Wadi al-Hujeir (وادي الحجير) is a valley and nature reserve in Jabal Amil, across the Nabatieh, Bint Jbeil and Marjeyoun districts of Southern Lebanon.

The valley holds a strategic value in the Israeli–Lebanese conflict. In the 2006 war, it was labeled the "Merkava graveyard", as Hezbollah destroyed 39 Israeli tanks in the area.

Wadi al-Hujeir was announced a nature reserve by law in 2010, over an area of 26 km^{2}. It is characterized by the presence of ancient olive trees, with some as old as 300 years, Valonia oak forests, as well as an emerging carob plantation.

== History ==

=== 1920 conference ===
In the wake of the French occupation of Lebanon and Syria in 1920, a conference of anti-French revolutionaries, led by Abd al-Husayn Sharaf al-Din, was held in Wadi al-Hujeir. The conference called for resistance against the French colonial forces and participation in the Arab Revolt. Sharaf al-Din also emphasized the importance of unity and respect between Christians and Muslims.
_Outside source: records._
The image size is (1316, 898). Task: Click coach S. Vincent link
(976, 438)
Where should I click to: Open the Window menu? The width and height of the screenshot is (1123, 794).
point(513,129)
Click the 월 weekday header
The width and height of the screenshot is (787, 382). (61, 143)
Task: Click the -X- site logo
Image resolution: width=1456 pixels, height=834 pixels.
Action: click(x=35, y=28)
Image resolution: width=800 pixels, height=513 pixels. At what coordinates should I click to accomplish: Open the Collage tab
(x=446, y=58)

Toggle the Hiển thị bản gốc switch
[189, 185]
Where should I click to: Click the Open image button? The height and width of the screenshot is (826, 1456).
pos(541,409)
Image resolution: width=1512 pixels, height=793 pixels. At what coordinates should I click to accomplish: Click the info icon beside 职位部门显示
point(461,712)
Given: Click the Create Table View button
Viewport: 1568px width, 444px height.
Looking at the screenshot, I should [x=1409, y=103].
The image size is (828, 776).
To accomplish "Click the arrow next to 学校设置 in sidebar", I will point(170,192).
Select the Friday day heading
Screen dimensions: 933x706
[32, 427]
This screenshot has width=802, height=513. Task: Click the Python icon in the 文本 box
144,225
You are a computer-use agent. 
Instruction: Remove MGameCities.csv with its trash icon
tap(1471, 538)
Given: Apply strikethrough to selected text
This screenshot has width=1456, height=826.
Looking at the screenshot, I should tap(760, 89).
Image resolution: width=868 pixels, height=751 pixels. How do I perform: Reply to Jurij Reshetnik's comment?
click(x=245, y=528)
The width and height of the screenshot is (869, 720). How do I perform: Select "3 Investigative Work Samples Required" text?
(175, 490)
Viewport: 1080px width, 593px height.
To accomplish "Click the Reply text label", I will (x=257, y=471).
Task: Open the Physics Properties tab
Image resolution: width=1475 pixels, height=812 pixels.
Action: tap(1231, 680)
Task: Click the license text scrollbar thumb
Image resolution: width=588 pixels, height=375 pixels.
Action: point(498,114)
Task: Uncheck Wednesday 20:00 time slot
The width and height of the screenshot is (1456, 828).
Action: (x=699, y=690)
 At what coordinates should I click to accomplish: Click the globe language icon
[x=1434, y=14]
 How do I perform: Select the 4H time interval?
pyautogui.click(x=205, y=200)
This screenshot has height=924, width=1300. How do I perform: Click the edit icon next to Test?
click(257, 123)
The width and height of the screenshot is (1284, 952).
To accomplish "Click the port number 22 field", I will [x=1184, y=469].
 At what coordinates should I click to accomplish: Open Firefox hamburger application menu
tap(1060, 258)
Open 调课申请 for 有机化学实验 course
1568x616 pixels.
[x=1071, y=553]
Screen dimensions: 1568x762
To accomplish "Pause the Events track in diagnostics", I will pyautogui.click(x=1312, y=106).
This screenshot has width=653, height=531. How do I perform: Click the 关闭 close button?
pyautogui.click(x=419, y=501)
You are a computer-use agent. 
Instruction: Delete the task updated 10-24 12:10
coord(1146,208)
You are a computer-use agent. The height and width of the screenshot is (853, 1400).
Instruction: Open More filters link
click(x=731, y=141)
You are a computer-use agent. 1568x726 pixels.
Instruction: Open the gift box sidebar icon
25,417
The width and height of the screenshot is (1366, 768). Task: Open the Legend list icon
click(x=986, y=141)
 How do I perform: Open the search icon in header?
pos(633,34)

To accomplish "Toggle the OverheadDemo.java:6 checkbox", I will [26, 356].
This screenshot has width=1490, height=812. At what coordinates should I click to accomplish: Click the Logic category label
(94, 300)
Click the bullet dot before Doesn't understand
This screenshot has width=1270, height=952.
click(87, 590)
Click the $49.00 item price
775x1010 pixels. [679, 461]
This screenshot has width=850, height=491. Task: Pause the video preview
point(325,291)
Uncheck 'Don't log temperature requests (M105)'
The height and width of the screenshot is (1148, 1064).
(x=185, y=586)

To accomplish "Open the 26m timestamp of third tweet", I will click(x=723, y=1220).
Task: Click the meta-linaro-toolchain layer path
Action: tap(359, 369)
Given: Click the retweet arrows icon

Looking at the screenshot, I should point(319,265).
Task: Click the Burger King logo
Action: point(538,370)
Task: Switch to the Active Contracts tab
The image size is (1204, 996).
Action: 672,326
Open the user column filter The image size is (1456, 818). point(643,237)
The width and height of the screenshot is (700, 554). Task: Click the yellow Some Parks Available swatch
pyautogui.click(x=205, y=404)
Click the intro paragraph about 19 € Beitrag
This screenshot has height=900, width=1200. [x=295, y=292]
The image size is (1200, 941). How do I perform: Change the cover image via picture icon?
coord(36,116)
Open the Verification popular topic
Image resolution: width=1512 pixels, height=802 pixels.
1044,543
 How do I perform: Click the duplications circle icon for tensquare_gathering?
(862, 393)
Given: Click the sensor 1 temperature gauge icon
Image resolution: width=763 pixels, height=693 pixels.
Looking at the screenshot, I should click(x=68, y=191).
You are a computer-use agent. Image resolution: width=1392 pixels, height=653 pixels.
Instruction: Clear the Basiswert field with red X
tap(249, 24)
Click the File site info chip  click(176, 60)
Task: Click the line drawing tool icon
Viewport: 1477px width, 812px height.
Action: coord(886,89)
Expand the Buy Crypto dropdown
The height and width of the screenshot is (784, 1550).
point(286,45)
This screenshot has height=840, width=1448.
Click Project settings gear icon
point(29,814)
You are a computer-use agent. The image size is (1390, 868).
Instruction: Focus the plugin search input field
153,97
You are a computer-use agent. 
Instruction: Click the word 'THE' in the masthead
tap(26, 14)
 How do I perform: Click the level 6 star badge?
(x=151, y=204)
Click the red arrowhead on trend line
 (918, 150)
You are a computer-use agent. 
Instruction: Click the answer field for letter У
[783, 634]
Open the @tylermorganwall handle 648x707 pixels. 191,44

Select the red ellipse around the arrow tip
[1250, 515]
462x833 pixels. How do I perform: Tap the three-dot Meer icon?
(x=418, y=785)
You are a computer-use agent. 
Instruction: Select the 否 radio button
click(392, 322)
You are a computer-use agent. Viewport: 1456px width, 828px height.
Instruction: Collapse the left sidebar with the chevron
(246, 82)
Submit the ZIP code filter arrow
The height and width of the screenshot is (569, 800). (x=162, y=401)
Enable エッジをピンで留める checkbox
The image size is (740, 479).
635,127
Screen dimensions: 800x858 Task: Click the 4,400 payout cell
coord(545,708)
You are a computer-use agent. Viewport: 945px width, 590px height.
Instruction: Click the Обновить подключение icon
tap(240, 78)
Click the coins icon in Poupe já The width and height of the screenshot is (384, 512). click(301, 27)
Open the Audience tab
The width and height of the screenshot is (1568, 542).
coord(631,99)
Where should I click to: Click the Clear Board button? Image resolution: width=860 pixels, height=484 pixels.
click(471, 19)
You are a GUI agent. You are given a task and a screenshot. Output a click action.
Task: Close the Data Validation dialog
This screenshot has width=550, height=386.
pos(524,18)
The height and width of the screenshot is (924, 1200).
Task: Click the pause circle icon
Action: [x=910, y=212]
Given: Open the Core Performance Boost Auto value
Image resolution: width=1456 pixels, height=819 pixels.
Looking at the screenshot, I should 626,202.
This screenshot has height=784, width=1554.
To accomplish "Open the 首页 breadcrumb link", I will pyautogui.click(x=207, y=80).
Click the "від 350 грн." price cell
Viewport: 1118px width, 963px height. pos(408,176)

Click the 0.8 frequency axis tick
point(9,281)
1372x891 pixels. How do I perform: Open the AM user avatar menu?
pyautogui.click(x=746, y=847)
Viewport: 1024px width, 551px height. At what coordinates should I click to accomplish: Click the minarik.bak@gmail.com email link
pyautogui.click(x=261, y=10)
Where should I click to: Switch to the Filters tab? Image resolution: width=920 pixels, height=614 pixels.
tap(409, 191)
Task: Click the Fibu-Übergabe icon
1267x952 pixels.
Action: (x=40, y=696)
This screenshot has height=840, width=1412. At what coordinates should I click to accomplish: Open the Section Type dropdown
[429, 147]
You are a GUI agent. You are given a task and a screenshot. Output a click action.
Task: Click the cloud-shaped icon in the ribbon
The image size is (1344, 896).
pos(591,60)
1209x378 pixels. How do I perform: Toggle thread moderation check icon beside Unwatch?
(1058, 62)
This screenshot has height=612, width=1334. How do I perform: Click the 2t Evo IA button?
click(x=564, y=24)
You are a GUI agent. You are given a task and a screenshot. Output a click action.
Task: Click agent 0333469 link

=== Israel–Hezbollah conflict ===
In the final days of the 2006 war, a battle was fought across the Saluki stream and Wadi al-Hujeir, as part of Operation Change of Direction 11. Hezbollah halted the advance of Israeli troops towards the Litani river. The IDF suffered 33 deaths, several dozens of injured soldiers in addition to the destruction of several Merkava tanks.